[Entries supplied]
_ _ _
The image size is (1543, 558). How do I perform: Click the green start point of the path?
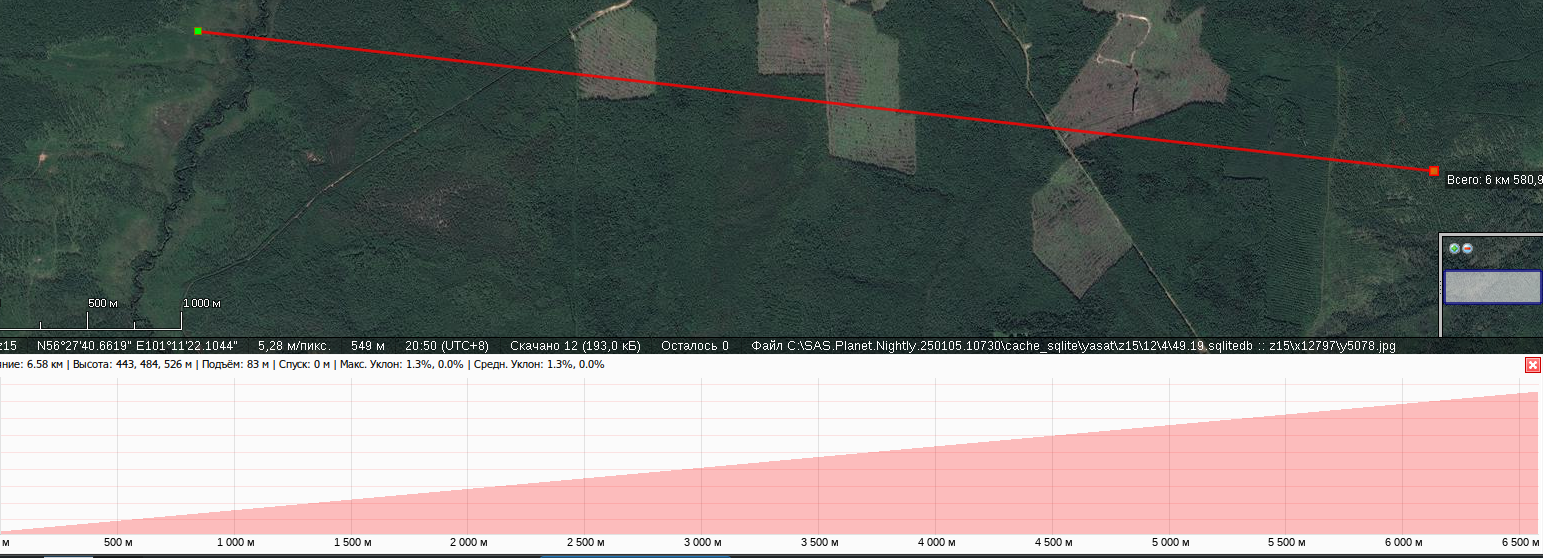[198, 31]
_ _ _
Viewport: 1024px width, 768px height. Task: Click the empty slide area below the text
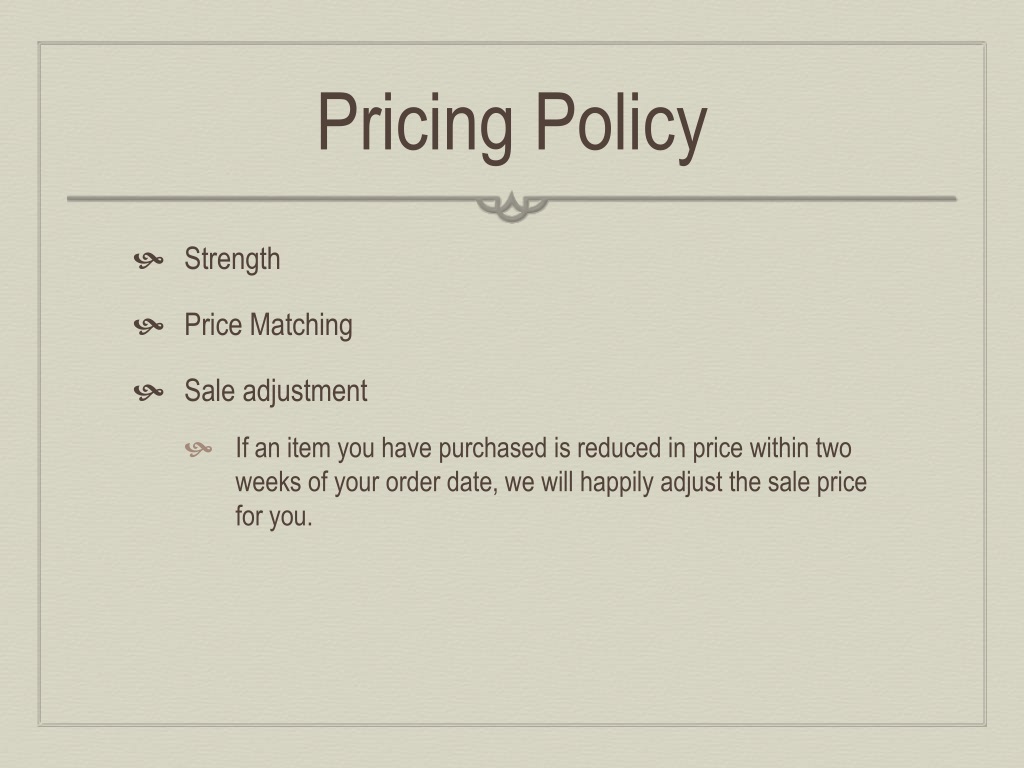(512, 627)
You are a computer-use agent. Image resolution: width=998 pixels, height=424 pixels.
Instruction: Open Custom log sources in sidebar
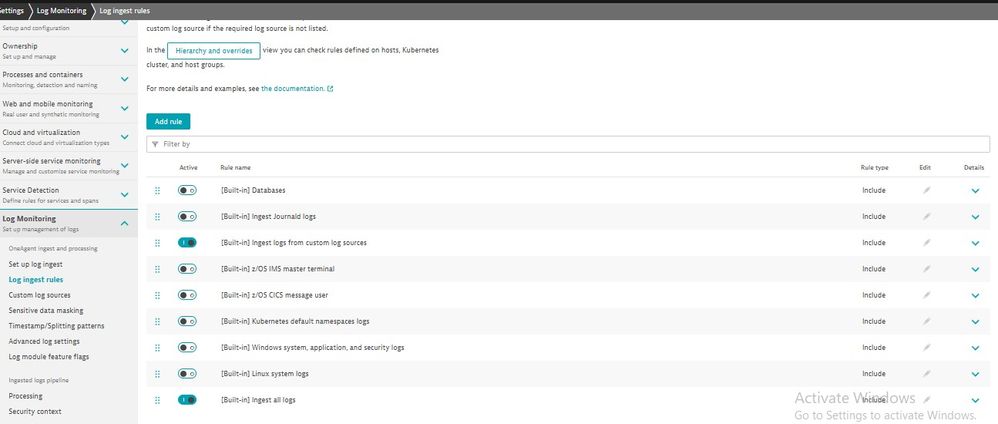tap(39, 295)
_ _ _
[Work to complete] Find every line in the entries above that contains the word "Click" and copy each of those lines in full. Only matches with the same capitalization count.

[Result below]
The image size is (1543, 558). How do I perform: Click the green start point of the path?
Viewport: 1024px width, 768px height. Task: Click the empty slide area below the text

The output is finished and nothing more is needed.